Passage provided:
>>>
OPEN-AIR PREACHING
By Charles H. Spurgeon
THERE ARE some customs for which nothing can be pleaded, except that they are very old. In such cases antiquity is of no more value than the rust upon a counterfeit coin. It is, however, a happy circumstance when the usage of ages can be pleaded for a really good and Scriptural practice, for it invests it with a halo of reverence. Now, it can be argued, with small fear of refutation, that openair preaching is as old as preaching itself. We are at full liberty to believe that Enoch, the seventh from Adam, when he prophesied, asked for no better pulpit than the hillside, and that Noah, as a preacher of righteousness, was willing to reason with his contemporaries in the shipyard wherein his marvelous ark was builded.
Certainly, Moses and Joshua found their most convenient place for addressing vast assemblies beneath the unpillared arch of heaven. Samuel closed a sermon in the field of Gilgal amid thunder and rain, by which the Lord rebuked the people and drove them to their knees. Elijah stood on Carmel, and challenged the vacillating nation with "How long halt ye between two opinions?"
Jonah, whose spirit was somewhat similar, lifted up his cry of warning in the streets of Nineveh, and in all her places of concourse gave forth the warning utterance, "Yet forty days, and Nineveh shall be overthrown!" To hear Ezra and Nehemiah "all the people gathered themselves to "ether as one man into the street that was before the water gate." Indeed, we find examples of open-air preaching everywhere around us in the records of the Old Testament.
It may suffice us, however, to go back as far as the origin of our own holy faith, and there we hear the forerunner of the Saviour crying in the wilderness and lifting up his voice from the river's bank. Our Lord Himself, who is yet more our pattern, delivered the larger portion of His sermons on the mountain's side, or by the seashore, or in the streets. Our Lord was to all intents and purposes an openair preacher. He did not remain silent in the synagogue, but He was equally at home in the field. We have no discourse of His on record delivered in the chapel royal, but we have the Sermon on the Mount and the Sermon in the Plain; so that the very earliest and most divine kind of preaching was practiced out-of-doors by Him who spake as never man spake.
There were gatherings of His disciples after His decease, within walls, especially that in the upper room; but the preaching was even then most frequently in the court of the Temple, or in such other open spaces as were available. The notion of holy places and consecrated meetinghouses had not occurred to them as Christians; they preached in the Temple, or in such other open spaces as were available. but with equal earnestness "in every house, they ceased not to teach and preach Jesus Christ."
<<<
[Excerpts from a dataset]
>>>
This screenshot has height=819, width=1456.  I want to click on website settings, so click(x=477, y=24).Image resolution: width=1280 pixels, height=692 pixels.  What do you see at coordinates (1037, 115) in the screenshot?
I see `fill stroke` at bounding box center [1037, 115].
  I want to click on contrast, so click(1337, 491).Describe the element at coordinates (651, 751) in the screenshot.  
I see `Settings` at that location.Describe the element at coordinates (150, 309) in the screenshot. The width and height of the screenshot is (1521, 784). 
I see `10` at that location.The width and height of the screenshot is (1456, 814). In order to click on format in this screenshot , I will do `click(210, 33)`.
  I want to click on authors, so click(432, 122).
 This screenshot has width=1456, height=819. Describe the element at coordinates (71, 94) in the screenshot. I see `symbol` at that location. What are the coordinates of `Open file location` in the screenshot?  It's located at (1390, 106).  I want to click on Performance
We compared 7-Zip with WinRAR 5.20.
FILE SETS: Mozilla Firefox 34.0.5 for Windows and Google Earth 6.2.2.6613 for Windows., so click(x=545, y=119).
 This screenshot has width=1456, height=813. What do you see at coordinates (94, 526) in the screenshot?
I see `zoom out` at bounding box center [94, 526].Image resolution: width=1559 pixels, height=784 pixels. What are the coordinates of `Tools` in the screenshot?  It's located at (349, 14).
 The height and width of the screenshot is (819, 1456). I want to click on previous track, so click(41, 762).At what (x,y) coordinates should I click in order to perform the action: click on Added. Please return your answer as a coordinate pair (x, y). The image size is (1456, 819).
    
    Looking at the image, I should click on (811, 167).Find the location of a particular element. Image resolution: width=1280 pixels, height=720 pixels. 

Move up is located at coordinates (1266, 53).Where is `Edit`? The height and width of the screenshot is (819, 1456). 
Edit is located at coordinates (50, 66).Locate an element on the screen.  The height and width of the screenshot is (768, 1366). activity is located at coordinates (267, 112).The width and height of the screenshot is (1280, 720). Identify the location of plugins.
<<<
Copy the passage on open-air preaching word for word, between "Jonah, whose spirit" and "the Old Testament.", inclusive.

Jonah, whose spirit was somewhat similar, lifted up his cry of warning in the streets of Nineveh, and in all her places of concourse gave forth the warning utterance, "Yet forty days, and Nineveh shall be overthrown!" To hear Ezra and Nehemiah "all the people gathered themselves to "ether as one man into the street that was before the water gate." Indeed, we find examples of open-air preaching everywhere around us in the records of the Old Testament.